*EXERCISE BRIEF*:
Format every line of the data below as a Markdown table with the columns n and Line, numbering the rows in order and omitting blank lines.

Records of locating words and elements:
* * * * * * *
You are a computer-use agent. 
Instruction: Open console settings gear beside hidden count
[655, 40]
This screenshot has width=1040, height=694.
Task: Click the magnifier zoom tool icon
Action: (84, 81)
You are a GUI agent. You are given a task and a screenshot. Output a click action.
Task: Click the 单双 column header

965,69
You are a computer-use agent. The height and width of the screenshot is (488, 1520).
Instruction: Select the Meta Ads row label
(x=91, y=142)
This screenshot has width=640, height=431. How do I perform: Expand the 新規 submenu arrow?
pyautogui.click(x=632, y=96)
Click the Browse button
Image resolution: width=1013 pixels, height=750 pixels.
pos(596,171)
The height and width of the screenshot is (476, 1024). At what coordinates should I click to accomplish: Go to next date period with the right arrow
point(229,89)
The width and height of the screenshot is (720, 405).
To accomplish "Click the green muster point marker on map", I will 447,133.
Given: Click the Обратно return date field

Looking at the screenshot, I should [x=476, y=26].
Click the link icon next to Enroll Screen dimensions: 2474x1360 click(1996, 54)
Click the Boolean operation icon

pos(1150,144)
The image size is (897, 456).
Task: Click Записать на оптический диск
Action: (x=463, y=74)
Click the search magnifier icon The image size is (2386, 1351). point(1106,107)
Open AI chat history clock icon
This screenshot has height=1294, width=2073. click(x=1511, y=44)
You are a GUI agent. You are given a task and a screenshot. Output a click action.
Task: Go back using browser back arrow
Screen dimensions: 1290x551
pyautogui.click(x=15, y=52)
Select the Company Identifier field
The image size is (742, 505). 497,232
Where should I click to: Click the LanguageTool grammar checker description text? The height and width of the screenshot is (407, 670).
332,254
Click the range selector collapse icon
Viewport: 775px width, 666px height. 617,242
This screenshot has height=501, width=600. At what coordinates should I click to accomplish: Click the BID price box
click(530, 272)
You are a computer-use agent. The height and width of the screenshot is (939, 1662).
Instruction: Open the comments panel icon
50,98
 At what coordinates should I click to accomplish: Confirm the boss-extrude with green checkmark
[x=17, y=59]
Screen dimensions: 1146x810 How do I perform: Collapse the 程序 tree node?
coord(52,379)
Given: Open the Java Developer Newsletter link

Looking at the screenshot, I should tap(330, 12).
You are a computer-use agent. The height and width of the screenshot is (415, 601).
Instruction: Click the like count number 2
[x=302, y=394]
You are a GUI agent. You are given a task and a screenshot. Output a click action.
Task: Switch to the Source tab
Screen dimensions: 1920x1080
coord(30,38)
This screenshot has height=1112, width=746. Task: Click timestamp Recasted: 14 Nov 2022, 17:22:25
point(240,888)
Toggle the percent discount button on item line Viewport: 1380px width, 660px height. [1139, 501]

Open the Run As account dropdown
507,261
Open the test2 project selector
* * * * * * *
*THE REPLY*:
| n | Line |
|---|---|
| 1 | You are a computer-use agent.  |
| 2 | Instruction: Open console settings gear beside hidden count |
| 3 | [655, 40] |
| 4 | This screenshot has width=1040, height=694. |
| 5 | Task: Click the magnifier zoom tool icon |
| 6 | Action: (84, 81) |
| 7 | You are a GUI agent. You are given a task and a screenshot. Output a click action. |
| 8 | Task: Click the 单双 column header |
| 9 | 965,69 |
| 10 | You are a computer-use agent. The height and width of the screenshot is (488, 1520). |
| 11 | Instruction: Select the Meta Ads row label |
| 12 | (x=91, y=142) |
| 13 | This screenshot has width=640, height=431. How do I perform: Expand the 新規 submenu arrow? |
| 14 | pyautogui.click(x=632, y=96) |
| 15 | Click the Browse button |
| 16 | Image resolution: width=1013 pixels, height=750 pixels. |
| 17 | pos(596,171) |
| 18 | The height and width of the screenshot is (476, 1024). At what coordinates should I click to accomplish: Go to next date period with the right arrow |
| 19 | point(229,89) |
| 20 | The width and height of the screenshot is (720, 405). |
| 21 | To accomplish "Click the green muster point marker on map", I will 447,133. |
| 22 | Given: Click the Обратно return date field |
| 23 | Looking at the screenshot, I should [x=476, y=26]. |
| 24 | Click the link icon next to Enroll Screen dimensions: 2474x1360 click(1996, 54) |
| 25 | Click the Boolean operation icon |
| 26 | pos(1150,144) |
| 27 | The image size is (897, 456). |
| 28 | Task: Click Записать на оптический диск |
| 29 | Action: (x=463, y=74) |
| 30 | Click the search magnifier icon The image size is (2386, 1351). point(1106,107) |
| 31 | Open AI chat history clock icon |
| 32 | This screenshot has height=1294, width=2073. click(x=1511, y=44) |
| 33 | You are a GUI agent. You are given a task and a screenshot. Output a click action. |
| 34 | Task: Go back using browser back arrow |
| 35 | Screen dimensions: 1290x551 |
| 36 | pyautogui.click(x=15, y=52) |
| 37 | Select the Company Identifier field |
| 38 | The image size is (742, 505). 497,232 |
| 39 | Where should I click to: Click the LanguageTool grammar checker description text? The height and width of the screenshot is (407, 670). |
| 40 | 332,254 |
| 41 | Click the range selector collapse icon |
| 42 | Viewport: 775px width, 666px height. 617,242 |
| 43 | This screenshot has height=501, width=600. At what coordinates should I click to accomplish: Click the BID price box |
| 44 | click(530, 272) |
| 45 | You are a computer-use agent. The height and width of the screenshot is (939, 1662). |
| 46 | Instruction: Open the comments panel icon |
| 47 | 50,98 |
| 48 |  At what coordinates should I click to accomplish: Confirm the boss-extrude with green checkmark |
| 49 | [x=17, y=59] |
| 50 | Screen dimensions: 1146x810 How do I perform: Collapse the 程序 tree node? |
| 51 | coord(52,379) |
| 52 | Given: Open the Java Developer Newsletter link |
| 53 | Looking at the screenshot, I should tap(330, 12). |
| 54 | You are a computer-use agent. The height and width of the screenshot is (415, 601). |
| 55 | Instruction: Click the like count number 2 |
| 56 | [x=302, y=394] |
| 57 | You are a GUI agent. You are given a task and a screenshot. Output a click action. |
| 58 | Task: Switch to the Source tab |
| 59 | Screen dimensions: 1920x1080 |
| 60 | coord(30,38) |
| 61 | This screenshot has height=1112, width=746. Task: Click timestamp Recasted: 14 Nov 2022, 17:22:25 |
| 62 | point(240,888) |
| 63 | Toggle the percent discount button on item line Viewport: 1380px width, 660px height. [1139, 501] |
| 64 | Open the Run As account dropdown |
| 65 | 507,261 |
| 66 | Open the test2 project selector |